Petrobras lidera carteira de dividendos do BTG Pactual; portfólio de 12 ações entrega 19,4% em 2026

BTG Pactual manteve a Petrobras em sua carteira de dividendos para maio após a estatal anunciar R$ 9,03 bilhões em proventos referentes ao lucro líquido de R$ 30,68 bilhões no 1º trimestre de 2026, sustentando um retorno total de 19,4 % no ano e desempenho superior ao Ibovespa e ao Idiv.

Resultados da Petrobras impulsionam distribuição de proventos

A divulgação dos números do 1T26 colocou a Petrobras (PETR4) no centro das atenções. O lucro de R$ 30,68 bilhões, apoiado pela produção de ativos do pré-sal de baixo custo, viabilizou a proposta de distribuir R$ 9,03 bilhões em dividendos. Na carteira de dividendos do BTG Pactual, o papel responde por 10 % do peso total, refletindo a avaliação de que a companhia combina fluxo de caixa previsível e valuation atrativo.

Os analistas chefiados por Bruno Henriques classificaram a relação risco-retorno da estatal como “atraente” em relatório interno. O banco ressalta o valor de escassez da Petrobras, destacando que se trata de uma empresa integrada de grande capitalização em mercado emergente, com portfólio de produção eficiente e margens robustas.

Desempenho da carteira frente aos principais índices

A estratégia de dividendos do BTG Pactual reúne 12 ativos e é revisada mensalmente. Até o fechamento de 4 de maio, o portfólio acumulava +19,4 % em 2026, superando tanto o Ibovespa (+11,5 %) quanto o Idiv (+13,8 %). No recorte de abril, enquanto o Ibovespa recuou 0,1 % e o Idiv perdeu 1,2 %, a carteira avançou 0,8 %.

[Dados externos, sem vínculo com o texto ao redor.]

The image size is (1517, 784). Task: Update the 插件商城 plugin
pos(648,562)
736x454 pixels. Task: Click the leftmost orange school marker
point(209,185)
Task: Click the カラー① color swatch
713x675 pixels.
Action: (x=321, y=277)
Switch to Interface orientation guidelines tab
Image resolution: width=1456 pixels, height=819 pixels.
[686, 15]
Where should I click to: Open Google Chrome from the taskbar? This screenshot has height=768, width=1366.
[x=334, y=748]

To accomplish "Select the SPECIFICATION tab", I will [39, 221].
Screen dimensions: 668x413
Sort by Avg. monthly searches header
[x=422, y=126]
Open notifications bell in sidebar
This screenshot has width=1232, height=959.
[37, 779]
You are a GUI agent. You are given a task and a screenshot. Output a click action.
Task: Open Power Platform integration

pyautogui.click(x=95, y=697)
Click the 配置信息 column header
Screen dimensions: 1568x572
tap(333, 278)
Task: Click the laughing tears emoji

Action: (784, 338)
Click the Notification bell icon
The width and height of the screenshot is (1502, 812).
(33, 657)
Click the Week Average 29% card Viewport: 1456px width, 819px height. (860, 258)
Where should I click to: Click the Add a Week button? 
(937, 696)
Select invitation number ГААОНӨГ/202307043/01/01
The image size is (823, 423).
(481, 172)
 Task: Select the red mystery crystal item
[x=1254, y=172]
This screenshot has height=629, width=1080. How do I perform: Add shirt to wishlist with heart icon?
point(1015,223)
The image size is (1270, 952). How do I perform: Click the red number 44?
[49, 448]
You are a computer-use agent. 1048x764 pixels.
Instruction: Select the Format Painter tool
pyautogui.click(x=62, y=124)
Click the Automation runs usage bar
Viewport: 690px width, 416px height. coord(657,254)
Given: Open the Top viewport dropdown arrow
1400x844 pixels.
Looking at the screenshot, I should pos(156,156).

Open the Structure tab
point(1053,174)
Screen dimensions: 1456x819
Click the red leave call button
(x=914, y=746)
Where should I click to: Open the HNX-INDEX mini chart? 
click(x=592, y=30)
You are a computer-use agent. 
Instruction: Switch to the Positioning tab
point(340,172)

Em termos de distribuição, o conjunto de ações registrou dividend yield de 1,5 % no primeiro trimestre, equivalente a R$ 7,73 por ação. O BTG reforça que o objetivo é maximizar geração total de valor ao acionista, combinando fluxo de caixa estável com histórico consistente de pagamentos.

Critérios de seleção e ajustes para o mês de maio

O processo de construção da carteira envolve equipes de análise fundamentalista e de estratégia de mercado. Para maio, houve a substituição de uma companhia do setor de mineração por outra ligada a combustíveis, mantendo a diversificação setorial e a meta de distribuição de proventos. A justificativa apresentada cita melhora de liquidez, perspectiva de margens e resiliência de caixa.

No caso da Petrobras, a manutenção foi sustentada por três fatores:

  • Visibilidade de fluxo de caixa: contratos de longo prazo vinculados ao pré-sal reduzem volatilidade de receita.
  • Governança e política de preços: continuidade de abordagem pragmática limita riscos regulatórios, segundo o BTG.
  • Cenário político: a aproximação das eleições pode comprimir o custo de capital exigido, aumentando o potencial de valorização.

O relatório salienta que a Petrobras é “uma das poucas estatais aptas a capturar eventual reprecificação de risco soberano”. Além disso, o banco menciona a assimetria na precificação, avaliando que o mercado ainda desconta incertezas já parcialmente endereçadas.

Conclusão Técnica

Os dados do 1T26 reforçam a posição de Petrobras como pilar da estratégia de dividendos do BTG Pactual. A combinação de lucro robusto, baixo custo de produção e política de distribuição consistente sustenta a tese de manutenção do papel com peso de 10 % no portfólio de 12 ações. A carteira, por sua vez, segue outperformando os principais benchmarks da B3 em 2026, respaldada por monitoramento mensal e ajustes táticos. Caso se confirmem projeções de compressão de custo de capital e estabilidade de governança, o banco projeta continuidade do dividend yield acima da média do mercado, preservando a tese de geração de renda para o investidor no curto e médio prazos.